# Problem statement
Below are records; copy every line in them that holds the word "Focus".
Input material Block Start
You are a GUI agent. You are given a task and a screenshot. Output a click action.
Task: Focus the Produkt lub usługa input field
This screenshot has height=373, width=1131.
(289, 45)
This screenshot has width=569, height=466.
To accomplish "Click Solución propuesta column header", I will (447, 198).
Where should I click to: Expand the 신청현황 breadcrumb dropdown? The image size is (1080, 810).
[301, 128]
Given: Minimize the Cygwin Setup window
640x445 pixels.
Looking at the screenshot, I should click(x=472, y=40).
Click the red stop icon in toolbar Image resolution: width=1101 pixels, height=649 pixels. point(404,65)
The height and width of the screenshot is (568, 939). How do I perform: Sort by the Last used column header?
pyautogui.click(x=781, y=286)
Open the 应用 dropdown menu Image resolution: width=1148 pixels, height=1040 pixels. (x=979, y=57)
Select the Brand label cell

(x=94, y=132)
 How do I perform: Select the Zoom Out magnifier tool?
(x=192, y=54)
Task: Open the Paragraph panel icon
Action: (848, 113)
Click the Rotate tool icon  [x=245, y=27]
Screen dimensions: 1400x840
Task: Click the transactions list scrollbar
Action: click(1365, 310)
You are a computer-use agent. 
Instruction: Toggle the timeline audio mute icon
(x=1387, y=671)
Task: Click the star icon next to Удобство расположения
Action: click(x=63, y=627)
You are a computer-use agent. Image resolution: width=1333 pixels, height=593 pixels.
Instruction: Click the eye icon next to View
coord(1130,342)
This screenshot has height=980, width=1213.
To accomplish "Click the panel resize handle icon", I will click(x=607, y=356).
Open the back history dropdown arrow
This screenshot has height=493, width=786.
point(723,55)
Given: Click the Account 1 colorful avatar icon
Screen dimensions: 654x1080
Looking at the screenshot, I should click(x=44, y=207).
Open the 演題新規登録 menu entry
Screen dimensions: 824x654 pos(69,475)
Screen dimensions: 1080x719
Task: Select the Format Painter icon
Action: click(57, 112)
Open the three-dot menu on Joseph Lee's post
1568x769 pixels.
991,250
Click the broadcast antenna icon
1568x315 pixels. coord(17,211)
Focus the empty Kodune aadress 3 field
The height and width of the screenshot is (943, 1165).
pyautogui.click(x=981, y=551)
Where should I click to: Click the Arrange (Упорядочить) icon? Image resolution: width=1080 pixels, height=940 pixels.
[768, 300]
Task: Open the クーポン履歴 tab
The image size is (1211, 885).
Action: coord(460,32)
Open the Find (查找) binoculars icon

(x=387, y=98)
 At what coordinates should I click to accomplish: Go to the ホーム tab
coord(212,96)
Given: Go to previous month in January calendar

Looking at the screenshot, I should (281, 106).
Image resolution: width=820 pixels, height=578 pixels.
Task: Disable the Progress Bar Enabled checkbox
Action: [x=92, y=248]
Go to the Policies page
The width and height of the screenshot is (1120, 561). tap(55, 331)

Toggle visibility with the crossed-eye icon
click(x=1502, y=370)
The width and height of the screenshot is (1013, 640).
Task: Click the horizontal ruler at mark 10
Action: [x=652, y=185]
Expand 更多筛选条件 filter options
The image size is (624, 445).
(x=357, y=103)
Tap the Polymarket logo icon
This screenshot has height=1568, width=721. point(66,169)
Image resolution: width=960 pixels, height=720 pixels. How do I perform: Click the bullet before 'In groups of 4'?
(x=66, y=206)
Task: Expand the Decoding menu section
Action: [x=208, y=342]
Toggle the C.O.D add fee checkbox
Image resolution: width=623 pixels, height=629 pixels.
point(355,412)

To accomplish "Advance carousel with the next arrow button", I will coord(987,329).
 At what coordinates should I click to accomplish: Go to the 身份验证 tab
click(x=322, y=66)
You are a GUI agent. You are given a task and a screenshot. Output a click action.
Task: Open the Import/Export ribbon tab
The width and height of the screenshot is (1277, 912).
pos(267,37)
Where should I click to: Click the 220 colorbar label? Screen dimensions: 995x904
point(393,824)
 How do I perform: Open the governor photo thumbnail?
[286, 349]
Input material Block End
# Exercise result
Task: Focus the Produkt lub usługa input field
Focus the empty Kodune aadress 3 field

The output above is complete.